Can EF Core map a GET (calculated) property?

.net .net-core entity-framework-core sql-server

Question

I have a model class that has an array of objects which I want to store in the database. In order to fit this data into a single row and column; I have a get property which concatenates the array and returns a single string. I want to store this concatenated string in the database.

[NotMapped]
public object[] Values { get; set; }

public string Value
{
    get
    {
        return string.Join("|", this.Values);
    }
}

I have confirmed that the Value property contains the string that I expect.
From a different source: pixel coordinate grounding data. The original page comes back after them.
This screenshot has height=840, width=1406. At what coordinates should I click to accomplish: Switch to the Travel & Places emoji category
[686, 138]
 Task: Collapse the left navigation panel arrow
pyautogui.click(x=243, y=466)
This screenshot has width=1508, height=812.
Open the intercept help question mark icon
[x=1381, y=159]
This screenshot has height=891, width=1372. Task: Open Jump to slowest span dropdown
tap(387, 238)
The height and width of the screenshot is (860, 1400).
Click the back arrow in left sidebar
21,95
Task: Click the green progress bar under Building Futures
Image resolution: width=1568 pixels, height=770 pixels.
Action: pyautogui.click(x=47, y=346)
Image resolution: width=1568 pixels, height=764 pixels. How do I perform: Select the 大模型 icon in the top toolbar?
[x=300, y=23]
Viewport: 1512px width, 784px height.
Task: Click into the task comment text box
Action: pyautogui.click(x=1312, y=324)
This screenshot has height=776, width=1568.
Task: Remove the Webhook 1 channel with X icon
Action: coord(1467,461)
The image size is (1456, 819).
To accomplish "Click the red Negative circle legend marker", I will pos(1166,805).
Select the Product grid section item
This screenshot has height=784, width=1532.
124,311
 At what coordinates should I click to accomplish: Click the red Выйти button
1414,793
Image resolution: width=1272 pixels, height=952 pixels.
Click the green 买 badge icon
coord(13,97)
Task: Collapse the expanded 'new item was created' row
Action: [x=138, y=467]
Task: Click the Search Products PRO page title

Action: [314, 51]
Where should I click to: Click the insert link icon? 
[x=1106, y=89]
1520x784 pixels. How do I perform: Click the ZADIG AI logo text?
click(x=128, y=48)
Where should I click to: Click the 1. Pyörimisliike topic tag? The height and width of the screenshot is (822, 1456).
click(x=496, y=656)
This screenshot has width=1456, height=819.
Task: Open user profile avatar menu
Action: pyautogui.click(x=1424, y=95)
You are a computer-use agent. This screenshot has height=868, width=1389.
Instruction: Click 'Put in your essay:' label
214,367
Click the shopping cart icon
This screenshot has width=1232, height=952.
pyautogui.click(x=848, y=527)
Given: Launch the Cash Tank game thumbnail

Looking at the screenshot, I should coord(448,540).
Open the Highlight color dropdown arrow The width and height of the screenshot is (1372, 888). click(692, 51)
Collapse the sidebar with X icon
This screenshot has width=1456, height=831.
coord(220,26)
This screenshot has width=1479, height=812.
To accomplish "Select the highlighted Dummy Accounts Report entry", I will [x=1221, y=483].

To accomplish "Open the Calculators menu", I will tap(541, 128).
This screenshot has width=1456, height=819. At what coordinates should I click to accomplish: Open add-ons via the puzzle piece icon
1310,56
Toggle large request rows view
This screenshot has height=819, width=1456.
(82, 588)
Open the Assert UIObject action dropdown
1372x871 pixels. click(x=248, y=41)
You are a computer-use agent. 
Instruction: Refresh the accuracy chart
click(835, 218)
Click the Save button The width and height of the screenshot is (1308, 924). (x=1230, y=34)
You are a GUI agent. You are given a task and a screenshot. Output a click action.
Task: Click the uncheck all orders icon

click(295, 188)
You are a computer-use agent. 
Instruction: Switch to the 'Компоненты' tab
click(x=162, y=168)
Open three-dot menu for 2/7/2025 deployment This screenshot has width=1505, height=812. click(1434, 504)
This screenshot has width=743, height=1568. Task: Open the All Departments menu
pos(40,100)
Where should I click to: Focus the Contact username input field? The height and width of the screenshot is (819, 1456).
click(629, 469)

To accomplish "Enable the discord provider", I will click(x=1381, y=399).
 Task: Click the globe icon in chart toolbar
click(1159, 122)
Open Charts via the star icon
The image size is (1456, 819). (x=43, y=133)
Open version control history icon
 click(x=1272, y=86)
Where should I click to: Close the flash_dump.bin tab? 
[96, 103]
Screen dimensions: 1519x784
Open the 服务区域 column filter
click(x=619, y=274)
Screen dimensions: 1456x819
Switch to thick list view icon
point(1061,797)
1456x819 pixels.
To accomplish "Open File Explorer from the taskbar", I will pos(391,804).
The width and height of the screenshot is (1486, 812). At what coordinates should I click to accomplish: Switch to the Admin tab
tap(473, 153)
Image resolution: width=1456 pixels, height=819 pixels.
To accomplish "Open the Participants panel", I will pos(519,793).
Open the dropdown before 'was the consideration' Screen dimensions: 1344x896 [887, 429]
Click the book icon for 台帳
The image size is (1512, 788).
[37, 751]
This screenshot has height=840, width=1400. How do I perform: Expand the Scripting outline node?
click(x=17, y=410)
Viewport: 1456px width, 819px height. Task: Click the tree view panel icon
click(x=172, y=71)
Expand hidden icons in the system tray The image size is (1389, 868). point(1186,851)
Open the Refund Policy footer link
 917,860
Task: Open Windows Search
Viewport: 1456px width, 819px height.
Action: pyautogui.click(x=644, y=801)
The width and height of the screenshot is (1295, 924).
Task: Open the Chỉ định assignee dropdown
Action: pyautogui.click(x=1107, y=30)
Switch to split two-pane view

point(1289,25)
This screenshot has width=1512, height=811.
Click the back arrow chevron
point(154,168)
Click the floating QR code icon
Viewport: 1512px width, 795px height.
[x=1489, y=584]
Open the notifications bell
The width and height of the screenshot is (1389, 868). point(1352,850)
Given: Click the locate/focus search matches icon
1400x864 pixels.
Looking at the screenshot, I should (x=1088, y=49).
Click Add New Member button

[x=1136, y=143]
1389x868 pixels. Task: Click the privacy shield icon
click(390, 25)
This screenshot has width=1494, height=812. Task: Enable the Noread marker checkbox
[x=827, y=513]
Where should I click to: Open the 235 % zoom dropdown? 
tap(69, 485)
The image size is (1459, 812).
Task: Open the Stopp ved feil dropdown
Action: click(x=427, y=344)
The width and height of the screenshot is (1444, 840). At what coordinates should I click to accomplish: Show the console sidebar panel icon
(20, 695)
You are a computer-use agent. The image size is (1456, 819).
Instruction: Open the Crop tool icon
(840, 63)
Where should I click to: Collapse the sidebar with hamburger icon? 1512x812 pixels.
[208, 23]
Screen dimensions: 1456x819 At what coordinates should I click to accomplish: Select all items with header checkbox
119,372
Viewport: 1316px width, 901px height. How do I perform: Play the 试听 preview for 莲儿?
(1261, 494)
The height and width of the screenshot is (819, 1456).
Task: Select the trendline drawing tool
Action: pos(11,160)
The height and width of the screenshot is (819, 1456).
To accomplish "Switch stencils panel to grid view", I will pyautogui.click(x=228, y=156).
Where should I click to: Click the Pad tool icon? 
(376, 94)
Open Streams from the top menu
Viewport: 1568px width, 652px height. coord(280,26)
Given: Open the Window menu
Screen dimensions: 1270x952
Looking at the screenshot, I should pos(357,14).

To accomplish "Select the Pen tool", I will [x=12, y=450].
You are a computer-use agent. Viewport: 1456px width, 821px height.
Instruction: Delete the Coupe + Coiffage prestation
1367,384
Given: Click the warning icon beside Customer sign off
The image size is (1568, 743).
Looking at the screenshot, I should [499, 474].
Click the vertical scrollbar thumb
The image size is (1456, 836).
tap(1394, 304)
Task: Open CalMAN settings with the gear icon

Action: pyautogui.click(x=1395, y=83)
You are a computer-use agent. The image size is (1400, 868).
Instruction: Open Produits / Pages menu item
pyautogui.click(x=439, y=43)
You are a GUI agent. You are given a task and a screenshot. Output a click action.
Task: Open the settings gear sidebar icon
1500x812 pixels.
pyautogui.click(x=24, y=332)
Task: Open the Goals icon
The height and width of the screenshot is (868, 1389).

However, this does not save to the database; it just saves it as NULL. I do not have any special mapping code in place; it is relying on the defaults of having the column name match the property name.

The closest thing I have found it this tutorial which describes using the HasField() method to map the column to a private field instead of a property; but in my case it's not just that I have a private set; it's that I don't have any set property at all.

1
1
2/21/2020 8:28:16 PM

Accepted Answer

Why don't you just do somethig like this?

private object[] values;

[NotMapped]
public object[] Values { 
    get => values;
    set {
        if (value != values);
        values = value;
        Value = string.Join("|", value);
    }
}

public string Value { get; set; }
1
2/21/2020 8:58:04 PM

Popular Answer

Another approach not to mix business and persistence structures.

Other parts of application should care/know how data is stored.

public class BusinessObject
{
    public object[] Values { get; set; }
}

public class ValuesEntity
{
    public static ValuesEntity From(BusinessObject object)
    {
        return new ValuesEntity { Values = string.Join("|", object.Values) };
    }

    public string Values { set; set; }

    public BusinessObject ToBusinessObject()
    {
        return new BusinessObject { Values = Values.Split("|") };
    }
}

With this approach you will explicitly "tell" other developers or reader of the code your intentions.
Working with different classes for each responsibility(business logic or persistence) will be simpler because both responsibilities are isolated from each other.